Segundo informou a PJ, a investigação arrancou após a denúncia de uma alegada violação de uma menor, ocorrida quando a jovem se deslocava de casa para o ATL, no final de fevereiro, na via pública e numa zona pouco frequentada.
As diligências, conduzidas pela Diretoria do Norte da Polícia Judiciária, permitiram apurar que o suspeito terá seguido os movimentos da vítima antes de consumar o crime, levando os investigadores a concluir que não se trataria de um caso isolado, mas sim de um modus operandi definido, compatível com o comportamento de um alegado predador sexual.
Após a identificação do suspeito, a PJ intensificou a vigilância, tendo verificado que, nos últimos dias, o homem estaria a observar uma residência em Gondomar onde viviam mulheres jovens, apontadas como possíveis alvos.
De acordo com a polícia, ao início da manhã de ontem, no seguimento dessas vigilâncias, os inspetores intercetaram o suspeito no momento em que se preparava para escalar a fachada de uma habitação, com o objetivo de nela entrar.
A investigação permitiu ainda relacionar o detido com várias situações de violação e coação sexual sobre mulheres jovens que viviam sozinhas ou com outras mulheres, em apartamentos localizados ao nível do primeiro andar.
Segundo a PJ, o suspeito escolhia as vítimas e atuava de madrugada, acedendo aos quartos através do escalamento das fachadas dos edifícios, entrando por janelas ou varandas abertas ou de fácil abertura. Já no interior das residências, e demonstrando “muita calma e à vontade”, alegadamente coagiria as vítimas a práticas sexuais abusivas.
As autoridades referem que estes episódios estariam a ocorrer, pelo menos, desde janeiro, numa zona específica da cidade do Porto, tendo gerado forte alarme social e sentimento de insegurança entre moradores e vítimas. Em alguns casos, residentes terão mesmo abandonado os apartamentos arrendados por receio.
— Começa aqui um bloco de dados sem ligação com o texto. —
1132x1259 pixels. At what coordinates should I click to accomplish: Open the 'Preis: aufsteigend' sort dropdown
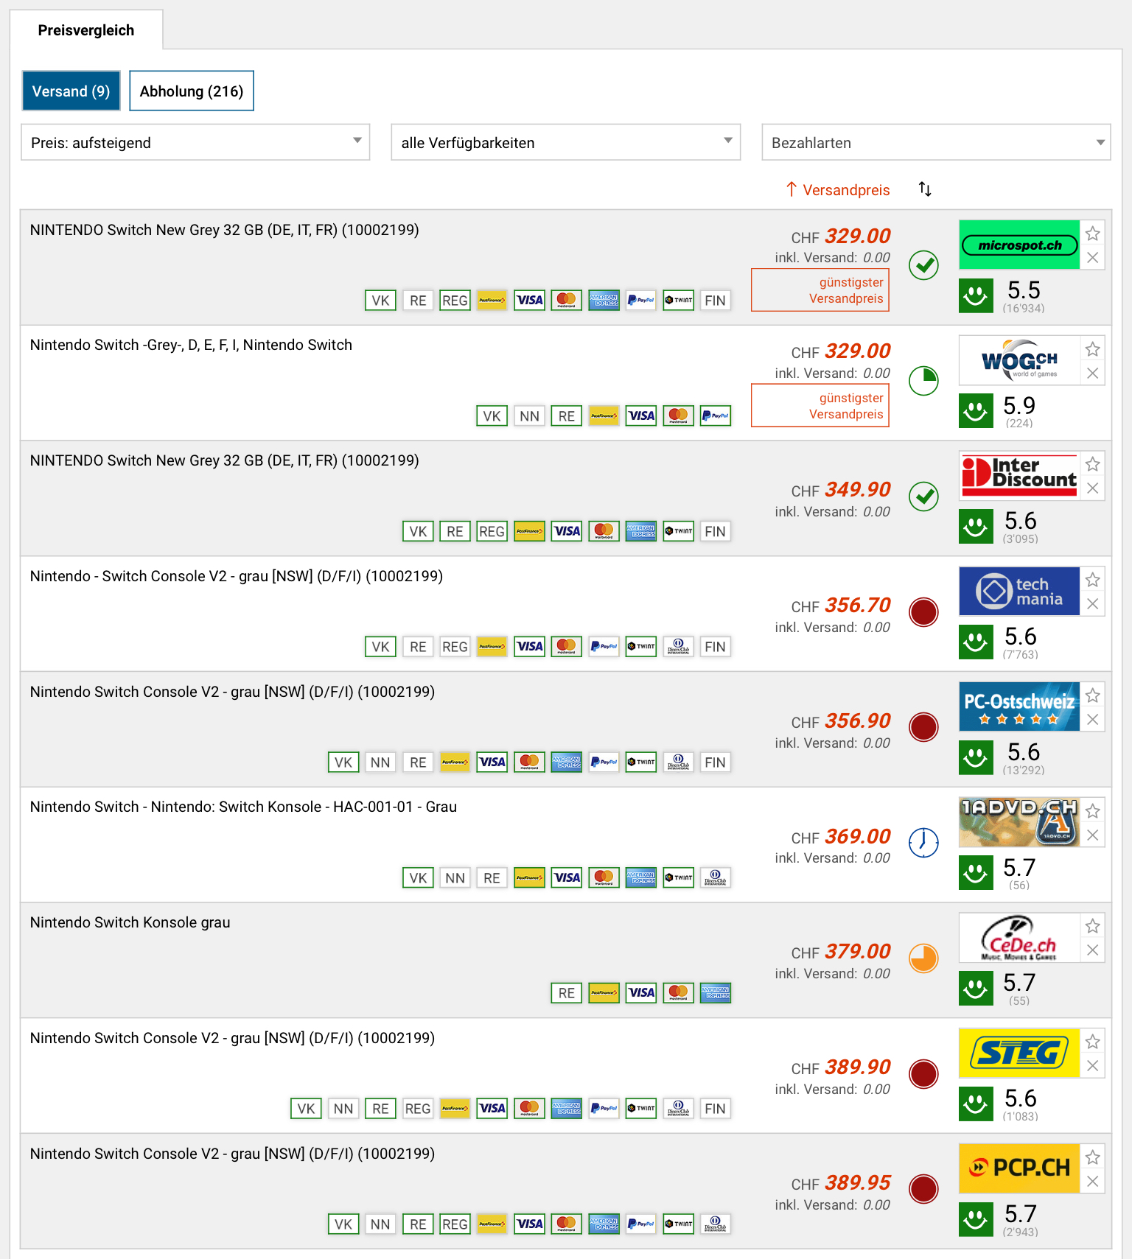(x=195, y=142)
O detido tem 43 anos, é operário da construção civil e, segundo a PJ, possui antecedentes criminais pelo mesmo tipo de crime e por outros crimes violentos, tendo já cumprido uma pena de prisão efetiva.
O suspeito será agora presente a primeiro interrogatório judicial, para aplicação das medidas de coação consideradas adequadas pelas autoridades judiciais.